- [PROMPT]
Print the following records exactly as they appear, omitting the pictures from your answer.

[Rows of pointing data]
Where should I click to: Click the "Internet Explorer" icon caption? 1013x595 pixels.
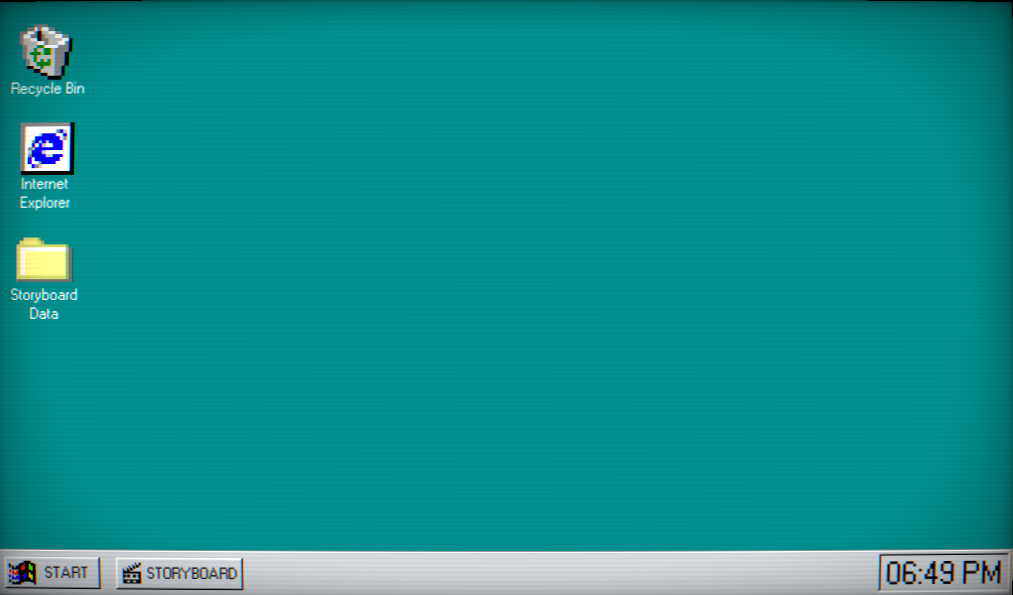pos(45,194)
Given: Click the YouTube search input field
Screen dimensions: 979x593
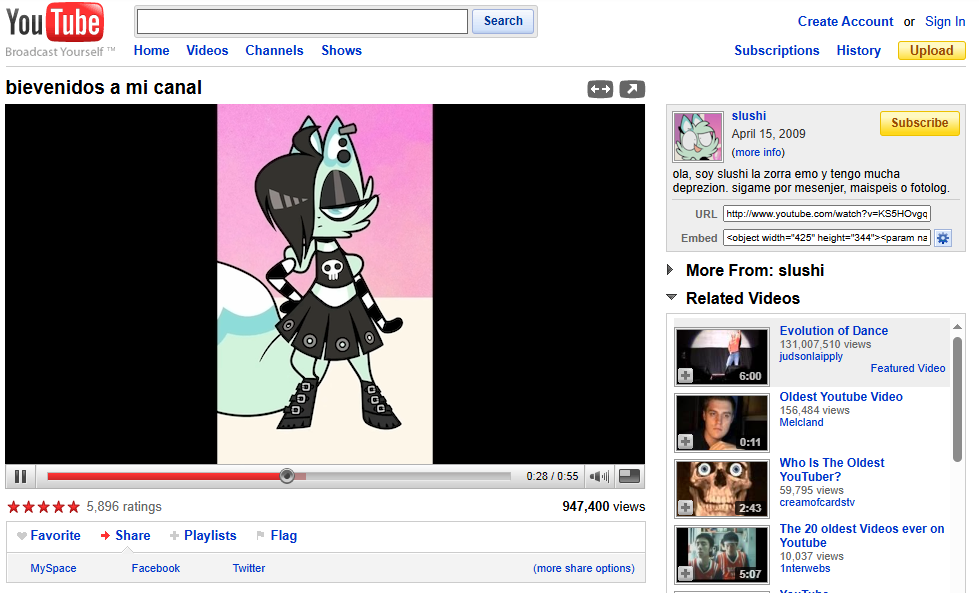Looking at the screenshot, I should 302,21.
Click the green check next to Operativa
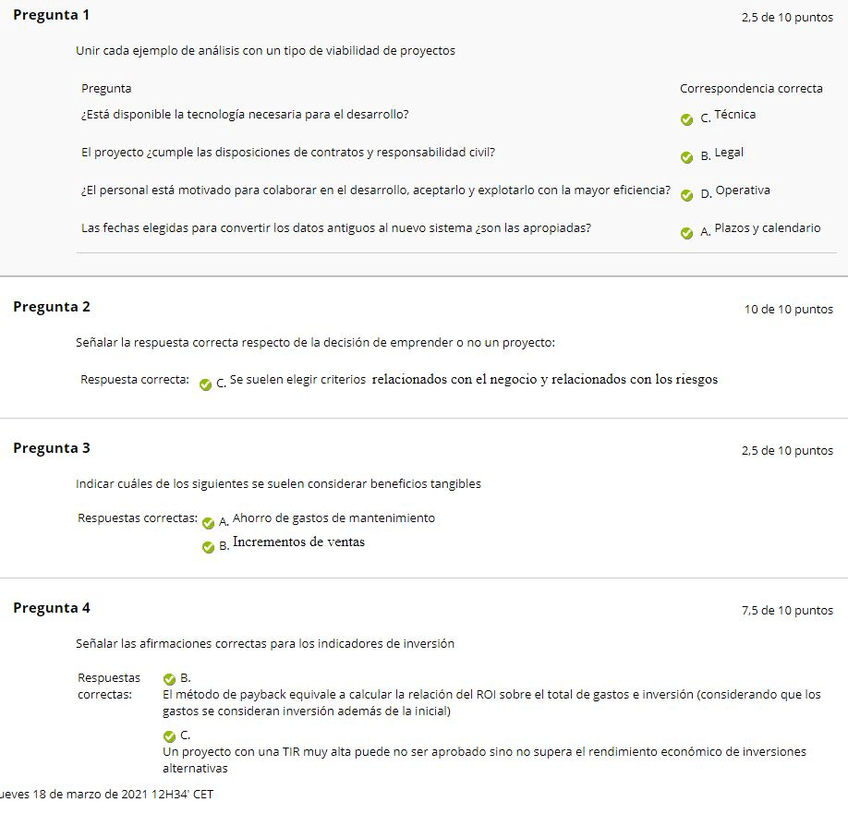Image resolution: width=848 pixels, height=829 pixels. pyautogui.click(x=686, y=195)
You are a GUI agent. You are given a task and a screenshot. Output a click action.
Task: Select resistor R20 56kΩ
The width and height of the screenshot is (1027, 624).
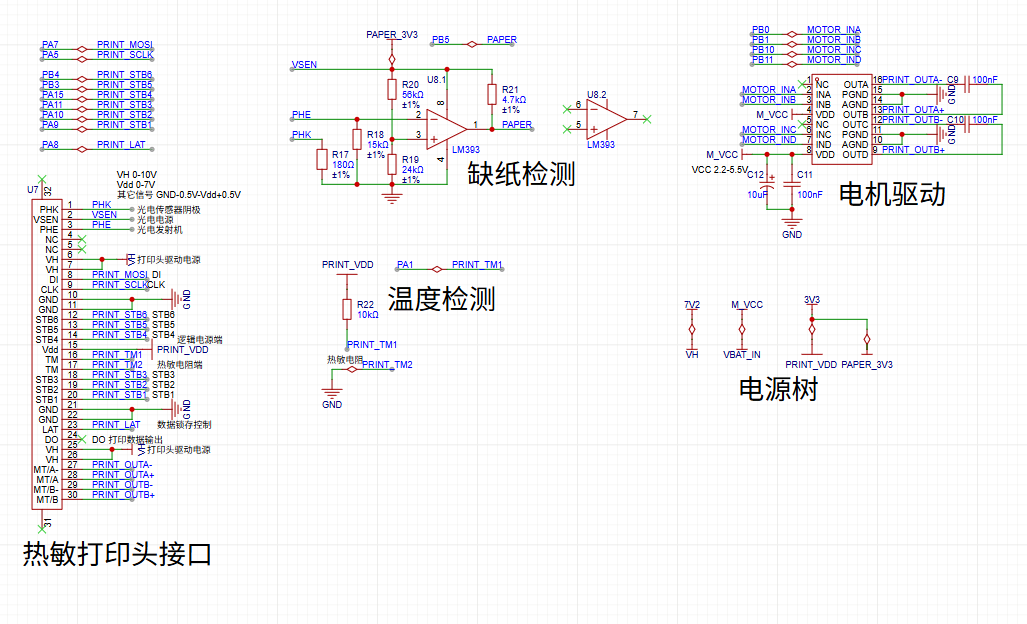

- [ANSWER FOR THE TASK]
Where should I click to: Click the "Internet Explorer" icon caption? 1013x595 pixels.
pos(45,194)
Given: Click the YouTube search input field
Screen dimensions: 979x593
Looking at the screenshot, I should 302,21.
Click the green check next to Operativa
Image resolution: width=848 pixels, height=829 pixels. pyautogui.click(x=686, y=195)
You are a GUI agent. You are given a task and a screenshot. Output a click action.
Task: Select resistor R20 56kΩ
The width and height of the screenshot is (1027, 624).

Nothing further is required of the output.